SDN is a collection of open, networking control software, including Open Daylight and other standards such as OpenFlow. The goal of SDN is to put make networking more powerful and interoperable by putting more software options into the hands of customers, who could integrate open-source software with proprietary networking hardware platforms. Open Daylight is a collaborative open source platform to develop control software and APIs for networking based on the OpenFlow protocol
The most recent additions show building momentum for the SDN movement. Oracle and Extreme are big names that were missing from the Open Daylight roster. Most big networking players, including Brocade (BRCD), Cisco Systems (CSCO), Citrix CTXS, Ericsson, HP (HPQ), IBM (IBM), Juniper (JNPR), and Microsoft (MSFT) have been members for quite a while. One of the largest and most stubborn holdouts among the networking players, HP, joined Open Daylight last month. Cisco, in contrast, was relatively early and was one of the first networking companies to ship and OpenDaylight-based controller.

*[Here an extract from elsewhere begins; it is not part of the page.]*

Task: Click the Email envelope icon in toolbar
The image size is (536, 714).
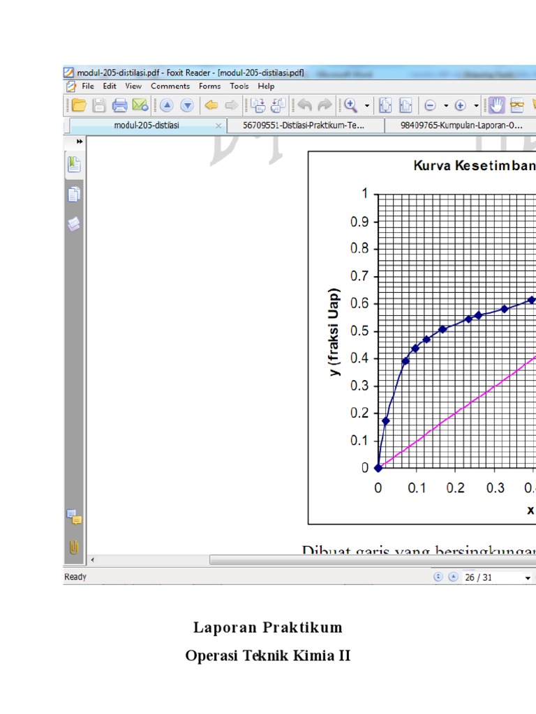Action: [140, 105]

It’s a good story, though Extreme trails many large networking vendors in adding SDN interoperability. When I visited Extreme early in the year, there wasn’t a lot of excitement about SDN, and the company did not seem to have its story together. Dan Dulac, VP of Solutions Engineering with Extreme, says the recent merger with Enterasys has give Extreme more reason to focus on its SDN strategy. “There is a new focus there,” he says.
“We believe that mindshare that will be critical,” says Dulac. “We’re looking to combine the ONF (Open Networking Foundation), OpenFlow architecture with valued-added proprietary APIs.”
Dulac says Extreme also sees it as a good chance to make inroads against unspoken market-share leaders — perhaps Cisco Systems (CSCO) — though Dulac did not name Cisco specifically, referring instead to market leaders. Cisco is widely recognized to own majority share in markets such as Ethernet switching and WiFi networking gear.
“This is a disruption for the big guys,” says Dulac. “We believe we can bring the openness that is required to drive that mindshare. We have more to gain than to lose which is the opposite of the market leaders.”
Extreme says it will combine its own network management, analytics, and orchestration platforms — NetSight and Purview — with APIs that integrate with OpenDaylight and OpenFlow. It’s unveiling its SDN strategy this week at its US Ignite event. It has also kicked off an “Innovation Challenge” for developers to create new SDN applications, with cash prizes to be awarded.
(Disclosure: Of the companies listed above, the author holds shares of HP (HPQ), for reasons having more to do with valuation than SDN.)